• Task statement
Every entry, from first to last, must be written out exactly.

• Data section

-*-*-

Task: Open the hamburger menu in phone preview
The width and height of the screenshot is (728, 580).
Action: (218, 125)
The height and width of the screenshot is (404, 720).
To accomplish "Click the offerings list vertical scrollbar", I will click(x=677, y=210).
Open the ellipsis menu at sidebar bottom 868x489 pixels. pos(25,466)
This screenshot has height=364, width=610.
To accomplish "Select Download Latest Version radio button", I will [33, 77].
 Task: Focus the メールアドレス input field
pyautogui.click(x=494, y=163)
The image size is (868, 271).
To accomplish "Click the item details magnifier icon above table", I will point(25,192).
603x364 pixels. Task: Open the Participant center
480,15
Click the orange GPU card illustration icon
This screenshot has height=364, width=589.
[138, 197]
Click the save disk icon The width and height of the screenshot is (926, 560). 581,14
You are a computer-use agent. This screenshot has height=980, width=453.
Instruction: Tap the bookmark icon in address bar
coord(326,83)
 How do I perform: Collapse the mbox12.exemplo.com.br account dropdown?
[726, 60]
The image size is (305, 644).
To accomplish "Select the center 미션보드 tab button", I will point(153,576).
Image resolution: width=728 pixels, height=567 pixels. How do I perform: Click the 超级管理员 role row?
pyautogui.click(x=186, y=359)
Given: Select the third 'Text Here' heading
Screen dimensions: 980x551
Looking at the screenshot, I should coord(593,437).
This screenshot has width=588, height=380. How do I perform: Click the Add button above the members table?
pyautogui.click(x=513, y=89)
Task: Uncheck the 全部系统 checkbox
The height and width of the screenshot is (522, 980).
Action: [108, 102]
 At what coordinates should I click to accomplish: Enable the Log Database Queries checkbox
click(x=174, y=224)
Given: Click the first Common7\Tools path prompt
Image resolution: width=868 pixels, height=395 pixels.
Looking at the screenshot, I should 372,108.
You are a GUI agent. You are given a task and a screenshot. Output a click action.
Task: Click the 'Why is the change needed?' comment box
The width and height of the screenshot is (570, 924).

-*-*-

• Answer to the exercise
Task: Open the hamburger menu in phone preview
The width and height of the screenshot is (728, 580).
Action: (218, 125)
The height and width of the screenshot is (404, 720).
To accomplish "Click the offerings list vertical scrollbar", I will click(x=677, y=210).
Open the ellipsis menu at sidebar bottom 868x489 pixels. pos(25,466)
This screenshot has height=364, width=610.
To accomplish "Select Download Latest Version radio button", I will [33, 77].
 Task: Focus the メールアドレス input field
pyautogui.click(x=494, y=163)
The image size is (868, 271).
To accomplish "Click the item details magnifier icon above table", I will point(25,192).
603x364 pixels. Task: Open the Participant center
480,15
Click the orange GPU card illustration icon
This screenshot has height=364, width=589.
[138, 197]
Click the save disk icon The width and height of the screenshot is (926, 560). 581,14
You are a computer-use agent. This screenshot has height=980, width=453.
Instruction: Tap the bookmark icon in address bar
coord(326,83)
 How do I perform: Collapse the mbox12.exemplo.com.br account dropdown?
[726, 60]
The image size is (305, 644).
To accomplish "Select the center 미션보드 tab button", I will point(153,576).
Image resolution: width=728 pixels, height=567 pixels. How do I perform: Click the 超级管理员 role row?
pyautogui.click(x=186, y=359)
Given: Select the third 'Text Here' heading
Screen dimensions: 980x551
Looking at the screenshot, I should coord(593,437).
This screenshot has width=588, height=380. How do I perform: Click the Add button above the members table?
pyautogui.click(x=513, y=89)
Task: Uncheck the 全部系统 checkbox
The height and width of the screenshot is (522, 980).
Action: [108, 102]
 At what coordinates should I click to accomplish: Enable the Log Database Queries checkbox
click(x=174, y=224)
Given: Click the first Common7\Tools path prompt
Image resolution: width=868 pixels, height=395 pixels.
Looking at the screenshot, I should 372,108.
You are a GUI agent. You are given a task and a screenshot. Output a click action.
Task: Click the 'Why is the change needed?' comment box
The width and height of the screenshot is (570, 924).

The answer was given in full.